It is being construed as bullish because typically lower commodity
prices mean lower costs and thus increased corporate profits. It
should be remembered, however, that it took several quarters of the
commodity rally to really begin to weigh on corporate earnings. The
effects of cheaper commodity prices will not be felt in higher
corporate earnings for at least another two quarters.

Also there is this sense that the Fed and the Treasury have adopted an
attitude that now no one will be allowed to fail, everybody will be
bailed out and that the government can pass endless housing initiative
to prevent further foreclosures and provide cheaper money, when in
fact all the legislation passed in the last 90 days to supposedly help
prevent a further debacle in housing, will have very little impact
because it affects, on a percentage basis, very few homeowners.

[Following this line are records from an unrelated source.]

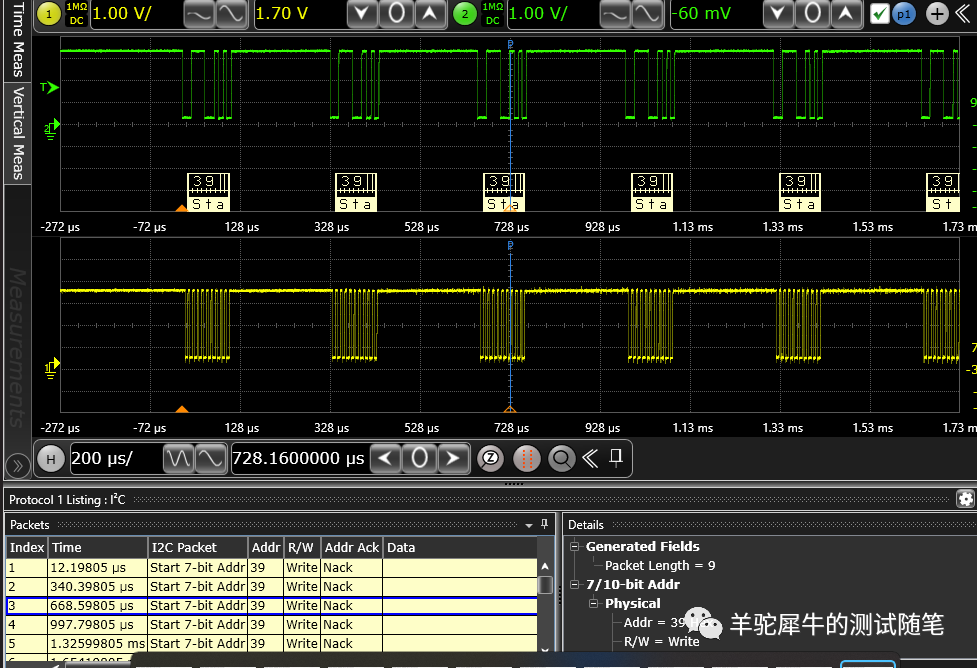The height and width of the screenshot is (668, 977).
Task: Open the Packets panel dropdown arrow
Action: (x=529, y=525)
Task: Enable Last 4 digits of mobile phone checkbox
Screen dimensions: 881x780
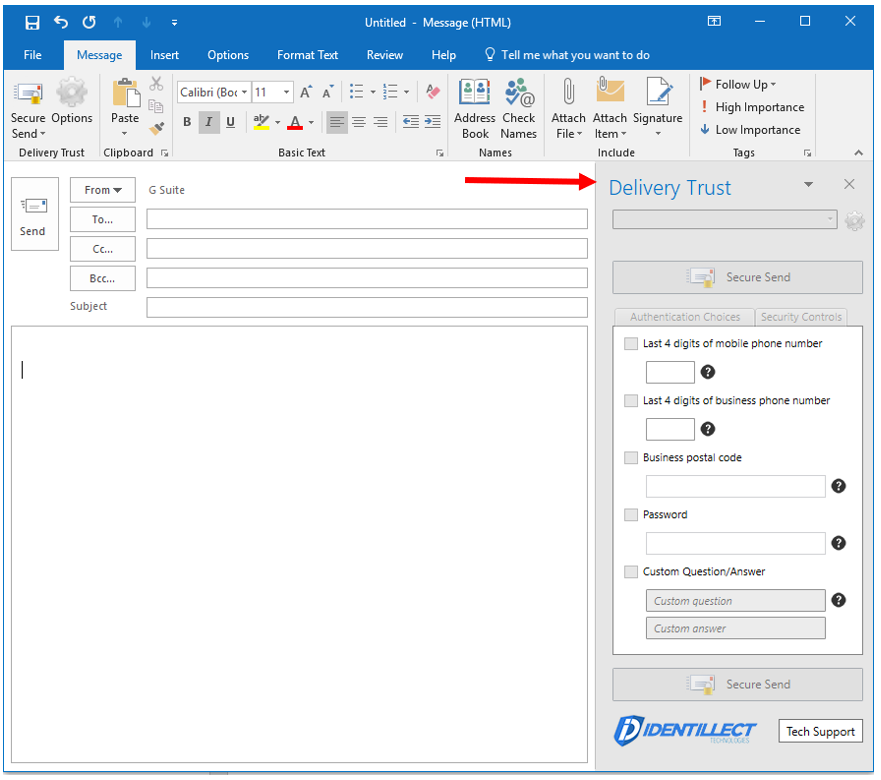Action: [x=631, y=343]
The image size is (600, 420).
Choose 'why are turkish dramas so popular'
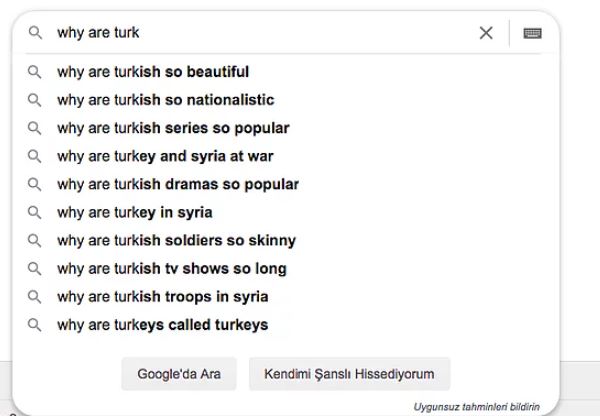(178, 184)
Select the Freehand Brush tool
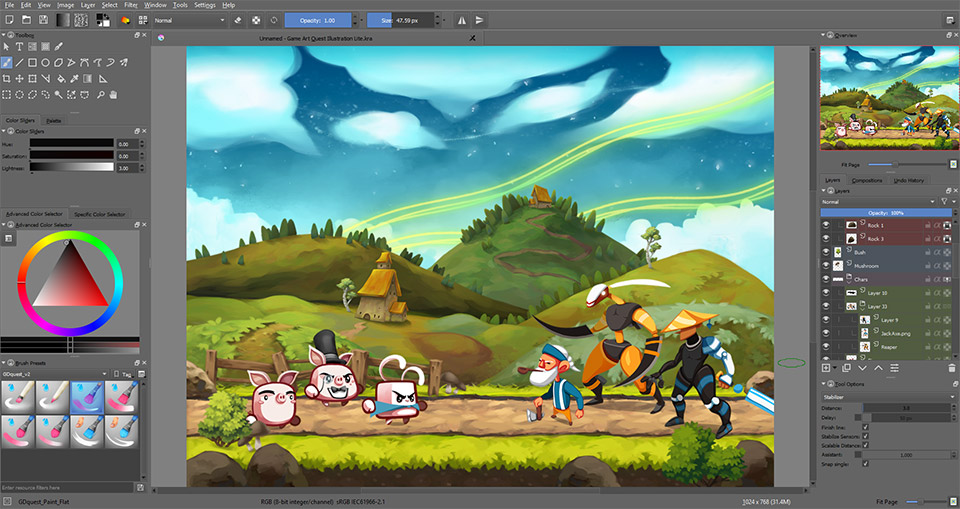The width and height of the screenshot is (960, 509). point(7,62)
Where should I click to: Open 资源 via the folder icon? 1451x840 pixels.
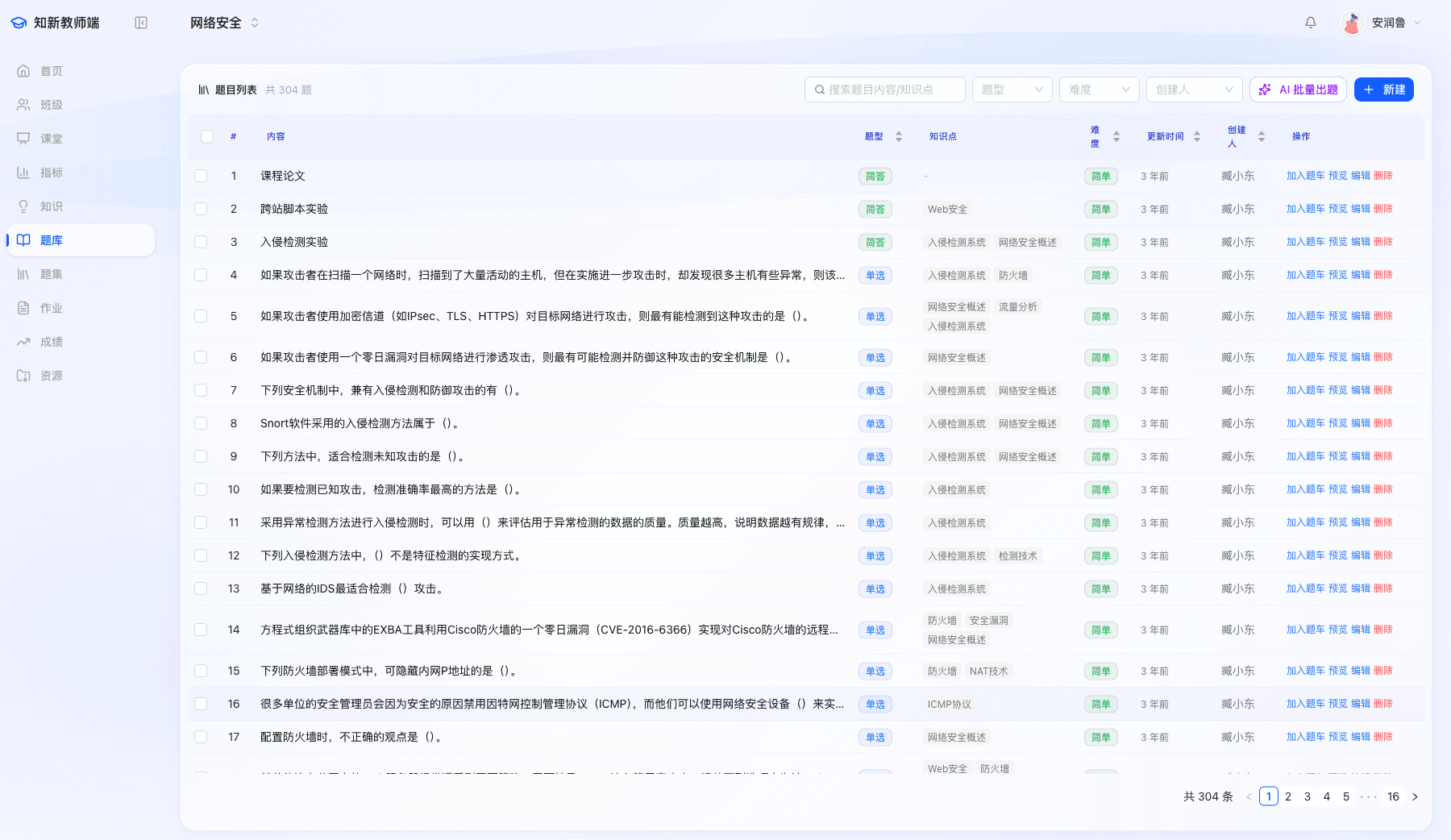pyautogui.click(x=23, y=376)
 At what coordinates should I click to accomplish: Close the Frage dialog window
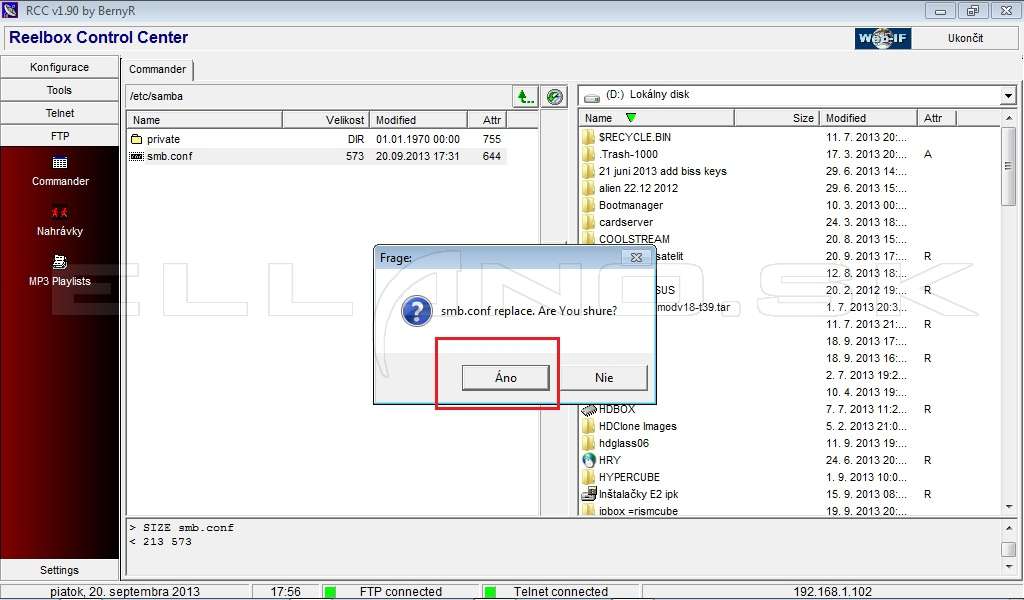pyautogui.click(x=636, y=257)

In addition, as US Treasury Secretary Hank Paulson admits, it would
take at least 12 months for any of these government sponsored
initiatives to have any real impact. Furthermore as Paulson admitted
how workable these various foreclosure prevention plans are is really
not known because it would involve the creation of a whole new
government bureaucracy which would have to break down mortgage pools
and track down individual homeowners.

Another factor is this growing Bullish Shillism on the Street that the
sub-prime problem is over, that we have seen the bulk of the sub-prime
write-offs and that there is probably only another $300 billion left
to go, which is quantifiable. What is being swept under the carpet is
the trillion dollar loss still ahead in home equity lines of credit,
auto finance paper and credit card debt.

The speculative bubble in equities should be apparent to everyone –
but evidently it’s not. For instance, the S&P 500 (SPX) earnings have
been falling for 4 consecutive quarters and, over that period of time,
have fallen an aggregate of 50%%. SPX earnings will continue to fall in
the third and fourth quarter of ’08, probably reaching total six
quarter declines of two-thirds. This type of contraction in earnings
has not been seen since the Great Depression.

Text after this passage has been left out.